**** DATA TO EXAMINE ****
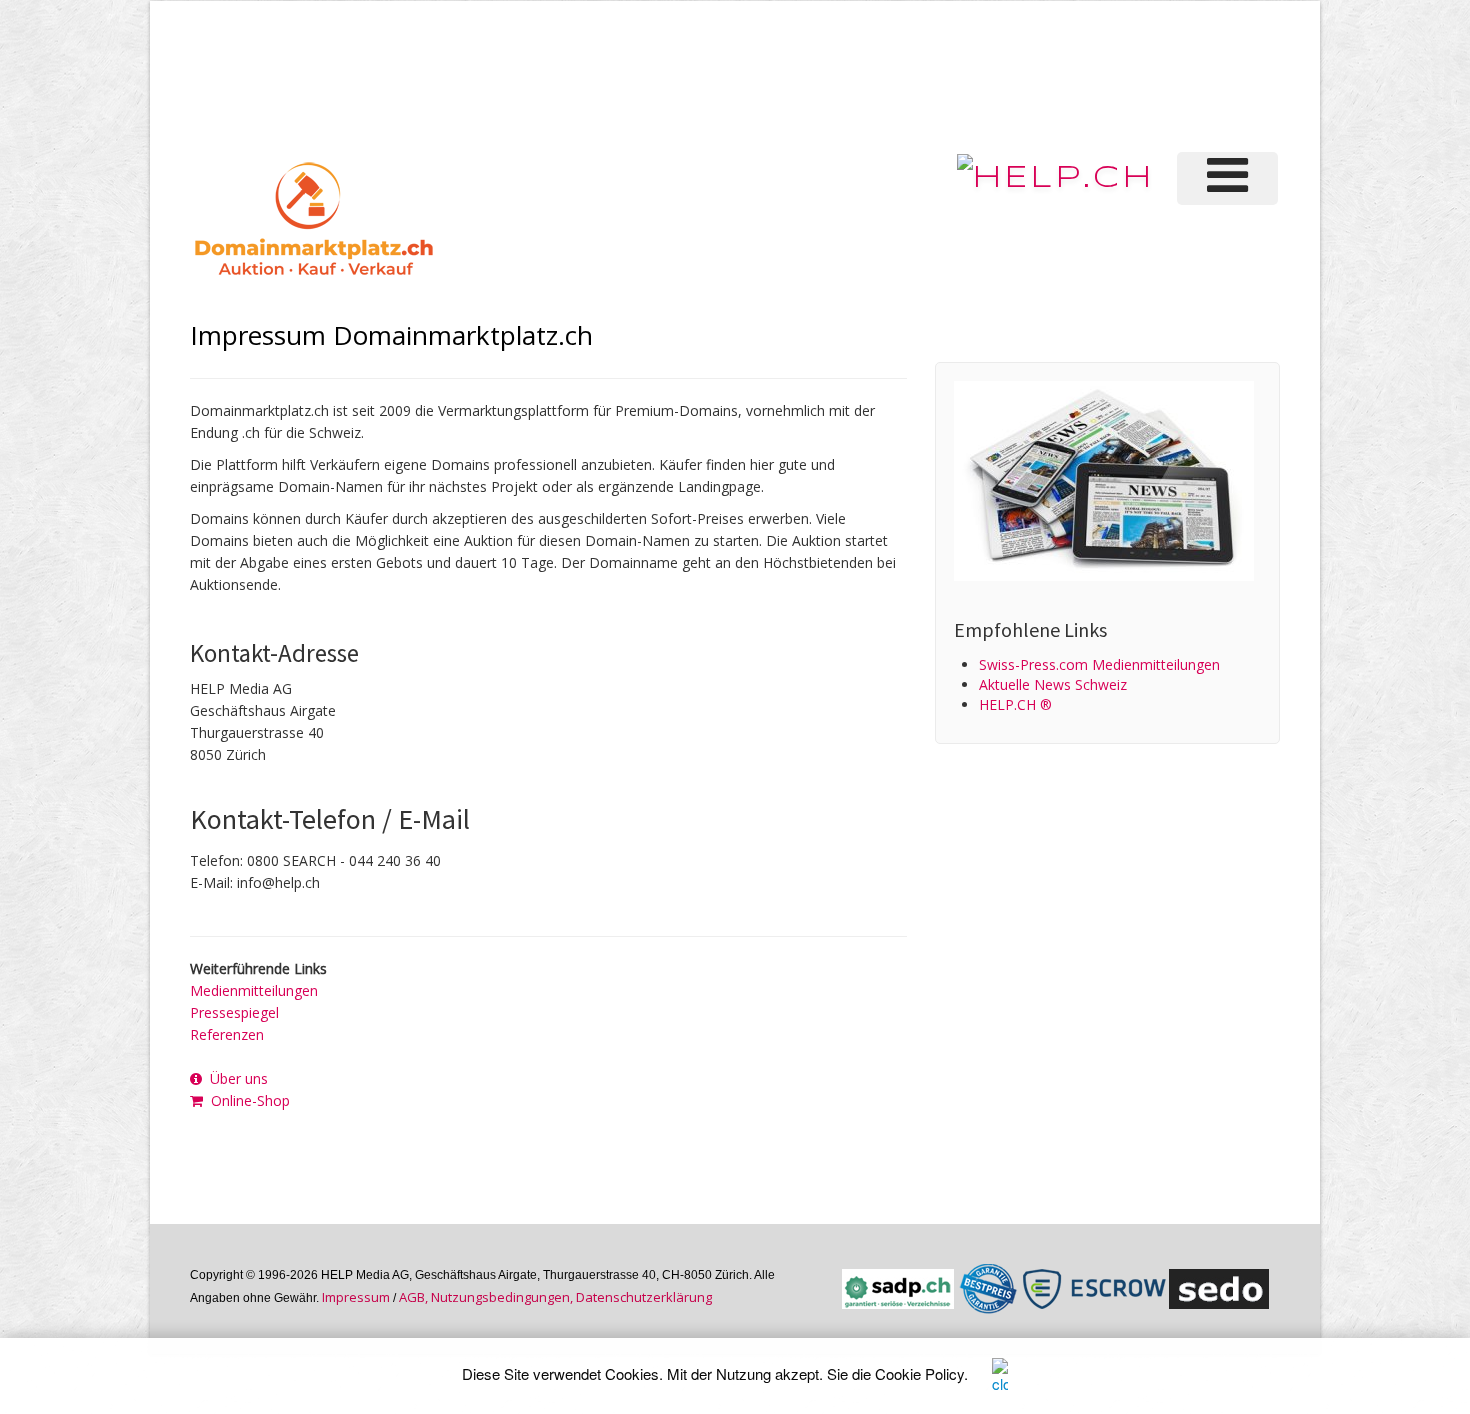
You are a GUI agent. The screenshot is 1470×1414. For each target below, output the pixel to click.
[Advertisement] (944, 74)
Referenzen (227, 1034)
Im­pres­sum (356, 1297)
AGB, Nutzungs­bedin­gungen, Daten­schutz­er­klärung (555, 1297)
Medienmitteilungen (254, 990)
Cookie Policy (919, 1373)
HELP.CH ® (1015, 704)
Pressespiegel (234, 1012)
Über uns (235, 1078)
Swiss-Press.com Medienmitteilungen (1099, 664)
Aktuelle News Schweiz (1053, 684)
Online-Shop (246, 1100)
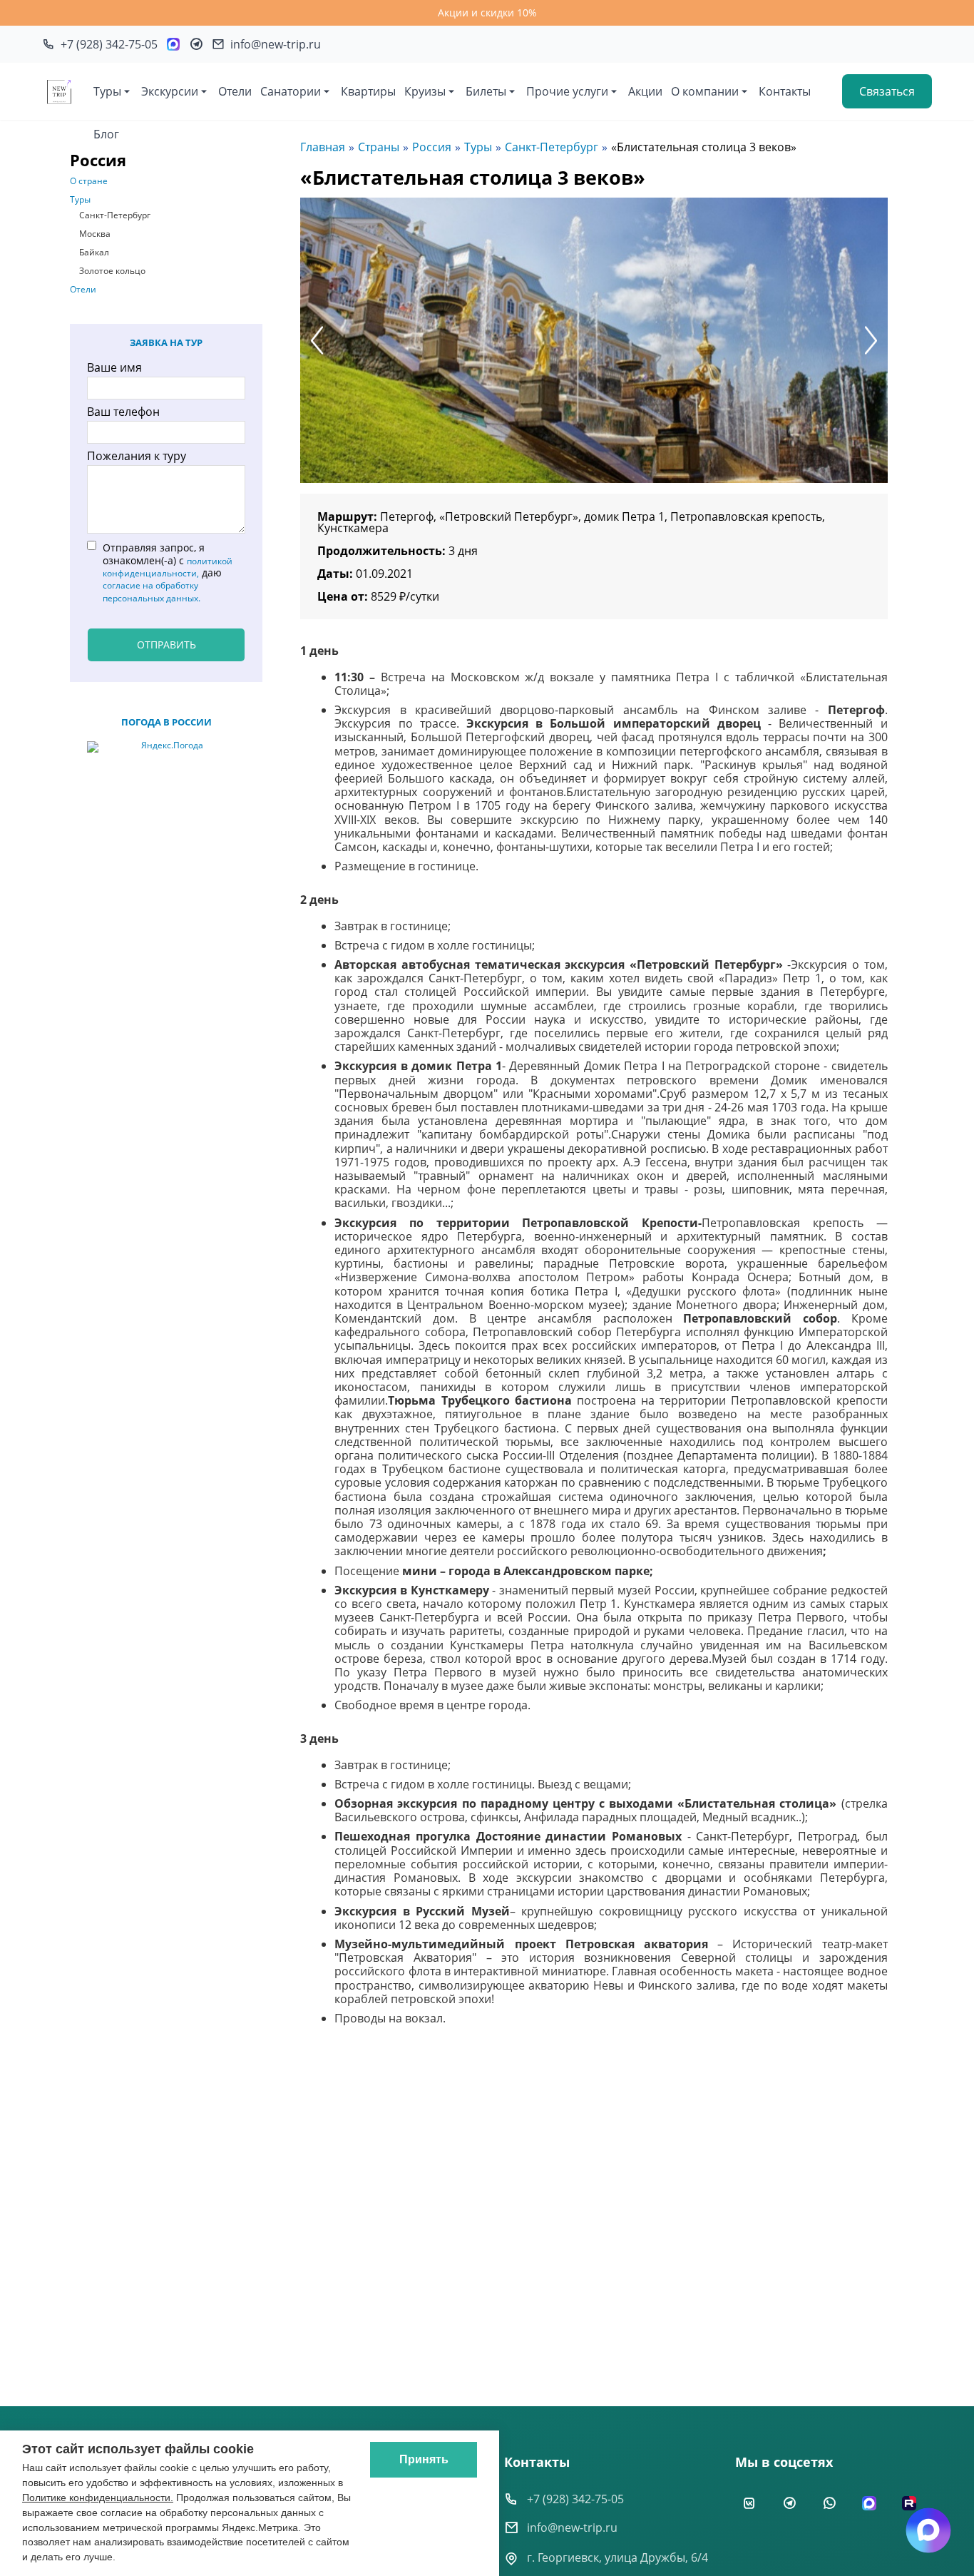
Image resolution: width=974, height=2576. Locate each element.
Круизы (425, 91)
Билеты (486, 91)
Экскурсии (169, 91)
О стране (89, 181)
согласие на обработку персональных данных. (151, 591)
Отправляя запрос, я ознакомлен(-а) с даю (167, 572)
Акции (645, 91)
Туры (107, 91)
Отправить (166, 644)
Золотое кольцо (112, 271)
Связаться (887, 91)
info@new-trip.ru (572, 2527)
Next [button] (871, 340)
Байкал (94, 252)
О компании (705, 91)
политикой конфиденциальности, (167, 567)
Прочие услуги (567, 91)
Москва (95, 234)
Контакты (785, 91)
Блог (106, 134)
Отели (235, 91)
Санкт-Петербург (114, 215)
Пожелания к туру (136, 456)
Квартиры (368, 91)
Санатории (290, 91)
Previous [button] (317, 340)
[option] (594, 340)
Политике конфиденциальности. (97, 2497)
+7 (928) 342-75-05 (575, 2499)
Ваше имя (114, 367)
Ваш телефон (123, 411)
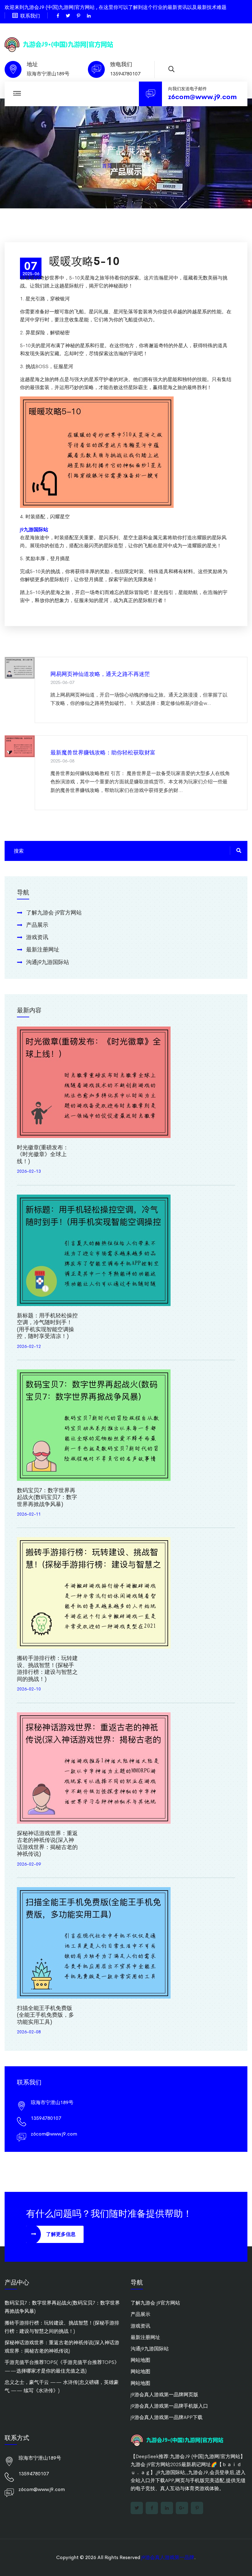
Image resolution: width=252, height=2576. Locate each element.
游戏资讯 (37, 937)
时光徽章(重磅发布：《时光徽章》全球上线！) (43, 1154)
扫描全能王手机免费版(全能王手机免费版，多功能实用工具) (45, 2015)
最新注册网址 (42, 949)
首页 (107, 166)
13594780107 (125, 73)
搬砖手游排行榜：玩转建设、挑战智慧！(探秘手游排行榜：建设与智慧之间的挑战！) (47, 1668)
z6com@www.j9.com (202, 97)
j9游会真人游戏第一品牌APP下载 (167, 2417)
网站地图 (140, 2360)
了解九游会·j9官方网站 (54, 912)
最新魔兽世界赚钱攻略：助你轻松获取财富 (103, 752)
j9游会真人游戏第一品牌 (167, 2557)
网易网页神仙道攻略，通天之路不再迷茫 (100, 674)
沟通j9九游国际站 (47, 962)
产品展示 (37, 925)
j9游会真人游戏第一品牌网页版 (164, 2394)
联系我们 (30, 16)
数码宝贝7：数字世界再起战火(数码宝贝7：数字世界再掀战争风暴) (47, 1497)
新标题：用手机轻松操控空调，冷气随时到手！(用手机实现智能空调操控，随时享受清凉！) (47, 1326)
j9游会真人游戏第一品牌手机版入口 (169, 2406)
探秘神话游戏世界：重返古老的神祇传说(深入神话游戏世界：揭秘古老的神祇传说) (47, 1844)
****
Please reproduce exactly the lines in the listing above from the one containing "最新魔兽世界赚钱攻略：助你轻松获取财富 (103, 752)" through the one containing "新标题：用手机轻松操控空调，冷气随时到手！(用手机实现智能空调操控，随时享受清凉！) (47, 1326)", both included, and nothing more.

最新魔兽世界赚钱攻略：助你轻松获取财富 (103, 752)
j9游会真人游戏第一品牌 (167, 2557)
网易网页神仙道攻略，通天之路不再迷茫 (100, 674)
沟通j9九游国际站 (47, 962)
产品展示 (37, 925)
j9游会真人游戏第一品牌网页版 (164, 2394)
联系我们 (30, 16)
数码宝贝7：数字世界再起战火(数码宝贝7：数字世界再掀战争风暴) (47, 1497)
新标题：用手机轻松操控空调，冷气随时到手！(用手机实现智能空调操控，随时享受清凉！) (47, 1326)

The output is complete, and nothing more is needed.